The Pew Research Center has posted a new series of reports exploring the behaviors, values and opinions of the teens and twenty-somethings that make up the Millennial generation.

From the overview:

By some key measures, Americans ages 18 to 29 are considerably less religious than older Americans. Fewer young adults belong to any particular faith than older people do today. They also are less likely to be affiliated than their parents’ and grandparents’ generations were when they were young. Fully one-in-four members of the Millennial generation – so called because they were born after 1980 and began to come of age around the year 2000 – are unaffiliated with any particular faith. Indeed, Millennials are significantly more unaffiliated than members of Generation X were at a comparable point in their life cycle (20% in the late 1990s) and twice as unaffiliated as Baby Boomers were as young adults (13% in the late 1970s). Young adults also attend religious services less often than older Americans today. And compared with their elders today, fewer young people say that religion is very important in their lives.

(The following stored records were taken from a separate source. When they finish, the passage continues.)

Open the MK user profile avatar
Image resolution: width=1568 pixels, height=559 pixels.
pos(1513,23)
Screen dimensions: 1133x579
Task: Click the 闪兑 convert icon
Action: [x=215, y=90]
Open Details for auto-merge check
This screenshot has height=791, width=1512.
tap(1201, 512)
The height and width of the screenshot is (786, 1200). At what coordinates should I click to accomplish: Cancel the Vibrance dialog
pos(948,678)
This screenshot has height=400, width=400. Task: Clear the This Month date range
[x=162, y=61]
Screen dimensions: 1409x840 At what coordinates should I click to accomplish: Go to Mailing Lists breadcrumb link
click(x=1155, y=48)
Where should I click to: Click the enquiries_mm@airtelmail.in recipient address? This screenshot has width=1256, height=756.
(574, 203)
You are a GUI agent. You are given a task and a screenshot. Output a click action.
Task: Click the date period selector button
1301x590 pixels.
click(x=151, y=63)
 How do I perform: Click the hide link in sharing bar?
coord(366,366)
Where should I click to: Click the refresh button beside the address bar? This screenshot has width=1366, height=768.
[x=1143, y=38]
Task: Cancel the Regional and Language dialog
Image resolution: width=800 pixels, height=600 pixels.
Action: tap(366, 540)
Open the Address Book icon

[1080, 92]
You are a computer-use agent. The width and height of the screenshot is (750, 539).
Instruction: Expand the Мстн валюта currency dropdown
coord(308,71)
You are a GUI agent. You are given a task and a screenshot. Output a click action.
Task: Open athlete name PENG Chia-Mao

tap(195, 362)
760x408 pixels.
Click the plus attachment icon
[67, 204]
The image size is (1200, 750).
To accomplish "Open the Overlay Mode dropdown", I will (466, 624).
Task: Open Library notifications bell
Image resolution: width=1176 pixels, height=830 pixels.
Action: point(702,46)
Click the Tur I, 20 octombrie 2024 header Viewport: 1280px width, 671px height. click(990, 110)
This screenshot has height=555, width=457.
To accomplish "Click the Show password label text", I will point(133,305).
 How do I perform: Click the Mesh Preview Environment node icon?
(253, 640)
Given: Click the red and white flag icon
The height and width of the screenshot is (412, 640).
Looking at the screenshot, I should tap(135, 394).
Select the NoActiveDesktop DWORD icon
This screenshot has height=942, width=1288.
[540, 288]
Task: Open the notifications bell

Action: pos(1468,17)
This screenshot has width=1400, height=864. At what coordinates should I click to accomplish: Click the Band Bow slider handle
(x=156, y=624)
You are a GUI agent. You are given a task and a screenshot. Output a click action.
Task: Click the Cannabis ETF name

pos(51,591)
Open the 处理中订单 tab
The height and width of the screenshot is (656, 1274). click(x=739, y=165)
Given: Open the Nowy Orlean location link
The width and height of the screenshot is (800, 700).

Yet in other ways, Millennials remain fairly traditional in their religious beliefs and practices. Pew Research Center surveys show, for instance, that young adults’ beliefs about life after death and the existence of heaven, hell and miracles closely resemble the beliefs of older people today . . . And though belief in God is lower among young adults than among older adults, Millennials say they believe in God with absolute certainty at rates similar to those seen among Gen Xers a decade ago. This suggests that some of the religious differences between younger and older Americans today are not entirely generational but result in part from people’s tendency to place greater emphasis on religion as they age.

Read or download the full report here.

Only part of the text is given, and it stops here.